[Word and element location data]
· · · ·

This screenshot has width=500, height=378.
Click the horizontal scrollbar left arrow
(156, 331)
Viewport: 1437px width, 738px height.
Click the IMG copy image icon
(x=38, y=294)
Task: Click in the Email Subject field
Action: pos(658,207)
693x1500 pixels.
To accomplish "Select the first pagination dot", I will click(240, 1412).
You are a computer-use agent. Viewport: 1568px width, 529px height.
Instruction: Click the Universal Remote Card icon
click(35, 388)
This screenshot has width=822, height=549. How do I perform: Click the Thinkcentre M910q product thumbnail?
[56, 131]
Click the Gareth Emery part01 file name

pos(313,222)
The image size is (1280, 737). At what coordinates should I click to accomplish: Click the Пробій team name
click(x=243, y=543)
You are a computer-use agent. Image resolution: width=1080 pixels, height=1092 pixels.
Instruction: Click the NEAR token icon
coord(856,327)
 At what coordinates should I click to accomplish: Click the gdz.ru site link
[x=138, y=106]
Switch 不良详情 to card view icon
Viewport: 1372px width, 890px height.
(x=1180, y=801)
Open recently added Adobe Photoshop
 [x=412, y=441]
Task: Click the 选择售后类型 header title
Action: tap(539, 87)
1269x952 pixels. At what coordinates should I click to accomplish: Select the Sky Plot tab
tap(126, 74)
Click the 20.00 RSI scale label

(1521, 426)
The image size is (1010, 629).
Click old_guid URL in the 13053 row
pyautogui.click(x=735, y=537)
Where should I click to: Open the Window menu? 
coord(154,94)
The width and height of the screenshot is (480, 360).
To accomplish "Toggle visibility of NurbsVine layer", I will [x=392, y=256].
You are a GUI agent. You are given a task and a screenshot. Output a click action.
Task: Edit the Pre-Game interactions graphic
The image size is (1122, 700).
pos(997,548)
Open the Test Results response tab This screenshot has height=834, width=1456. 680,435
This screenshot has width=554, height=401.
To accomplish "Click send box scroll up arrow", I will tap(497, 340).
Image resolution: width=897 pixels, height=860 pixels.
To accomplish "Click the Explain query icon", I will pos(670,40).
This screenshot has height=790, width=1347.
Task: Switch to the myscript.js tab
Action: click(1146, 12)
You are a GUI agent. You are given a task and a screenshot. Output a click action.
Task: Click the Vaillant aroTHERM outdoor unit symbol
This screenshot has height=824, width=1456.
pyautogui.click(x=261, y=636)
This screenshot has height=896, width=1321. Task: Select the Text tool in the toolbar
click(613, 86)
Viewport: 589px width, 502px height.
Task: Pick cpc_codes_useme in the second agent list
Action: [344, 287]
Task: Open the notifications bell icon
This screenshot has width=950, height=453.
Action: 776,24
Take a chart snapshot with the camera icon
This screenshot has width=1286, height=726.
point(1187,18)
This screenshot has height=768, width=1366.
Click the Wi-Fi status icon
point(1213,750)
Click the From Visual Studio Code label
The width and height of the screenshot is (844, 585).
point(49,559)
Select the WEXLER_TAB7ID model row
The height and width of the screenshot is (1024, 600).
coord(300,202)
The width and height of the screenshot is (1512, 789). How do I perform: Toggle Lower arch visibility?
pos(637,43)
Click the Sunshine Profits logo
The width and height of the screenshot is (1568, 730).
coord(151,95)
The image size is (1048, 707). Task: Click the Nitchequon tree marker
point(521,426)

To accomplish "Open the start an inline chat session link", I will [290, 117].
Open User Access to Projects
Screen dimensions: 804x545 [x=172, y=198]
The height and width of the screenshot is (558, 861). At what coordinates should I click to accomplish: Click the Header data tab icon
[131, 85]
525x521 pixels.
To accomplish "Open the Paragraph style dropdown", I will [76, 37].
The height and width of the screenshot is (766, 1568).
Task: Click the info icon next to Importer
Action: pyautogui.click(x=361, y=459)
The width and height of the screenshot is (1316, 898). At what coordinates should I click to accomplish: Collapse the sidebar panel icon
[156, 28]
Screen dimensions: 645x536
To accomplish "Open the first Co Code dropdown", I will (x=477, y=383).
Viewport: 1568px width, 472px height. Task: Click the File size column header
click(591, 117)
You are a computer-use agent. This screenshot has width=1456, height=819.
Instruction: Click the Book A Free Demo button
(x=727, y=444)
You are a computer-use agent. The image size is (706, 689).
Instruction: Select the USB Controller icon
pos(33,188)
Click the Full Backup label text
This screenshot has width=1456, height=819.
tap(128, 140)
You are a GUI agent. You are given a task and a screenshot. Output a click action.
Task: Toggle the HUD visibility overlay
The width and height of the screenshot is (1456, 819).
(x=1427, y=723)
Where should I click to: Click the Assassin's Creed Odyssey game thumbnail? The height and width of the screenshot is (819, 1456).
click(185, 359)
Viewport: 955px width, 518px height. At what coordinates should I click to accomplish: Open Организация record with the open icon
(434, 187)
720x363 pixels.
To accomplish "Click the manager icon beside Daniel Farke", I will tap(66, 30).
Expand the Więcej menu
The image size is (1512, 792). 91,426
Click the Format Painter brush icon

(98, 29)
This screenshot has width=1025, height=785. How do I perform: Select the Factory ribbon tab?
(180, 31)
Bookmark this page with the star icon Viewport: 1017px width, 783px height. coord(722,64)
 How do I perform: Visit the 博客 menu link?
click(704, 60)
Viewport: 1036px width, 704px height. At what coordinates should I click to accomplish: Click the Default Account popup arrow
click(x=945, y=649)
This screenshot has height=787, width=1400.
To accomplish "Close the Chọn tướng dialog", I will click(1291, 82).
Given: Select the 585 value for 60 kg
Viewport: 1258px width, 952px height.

· · · ·

EXERCISE:
Repeat the records verbatim, beginning at the line that contains "You are a computer-use agent. This" and continuing through the final line of the records.

RESULT OF THIS EXERCISE:
You are a computer-use agent. This screenshot has width=1456, height=819.
Instruction: Click the Book A Free Demo button
(x=727, y=444)
You are a computer-use agent. The image size is (706, 689).
Instruction: Select the USB Controller icon
pos(33,188)
Click the Full Backup label text
This screenshot has width=1456, height=819.
tap(128, 140)
You are a GUI agent. You are given a task and a screenshot. Output a click action.
Task: Toggle the HUD visibility overlay
The width and height of the screenshot is (1456, 819).
(x=1427, y=723)
Where should I click to: Click the Assassin's Creed Odyssey game thumbnail? The height and width of the screenshot is (819, 1456).
click(185, 359)
Viewport: 955px width, 518px height. At what coordinates should I click to accomplish: Open Организация record with the open icon
(434, 187)
720x363 pixels.
To accomplish "Click the manager icon beside Daniel Farke", I will tap(66, 30).
Expand the Więcej menu
The image size is (1512, 792). 91,426
Click the Format Painter brush icon

(98, 29)
This screenshot has width=1025, height=785. How do I perform: Select the Factory ribbon tab?
(180, 31)
Bookmark this page with the star icon Viewport: 1017px width, 783px height. coord(722,64)
 How do I perform: Visit the 博客 menu link?
click(704, 60)
Viewport: 1036px width, 704px height. At what coordinates should I click to accomplish: Click the Default Account popup arrow
click(x=945, y=649)
This screenshot has height=787, width=1400.
To accomplish "Close the Chọn tướng dialog", I will click(1291, 82).
Given: Select the 585 value for 60 kg
Viewport: 1258px width, 952px height.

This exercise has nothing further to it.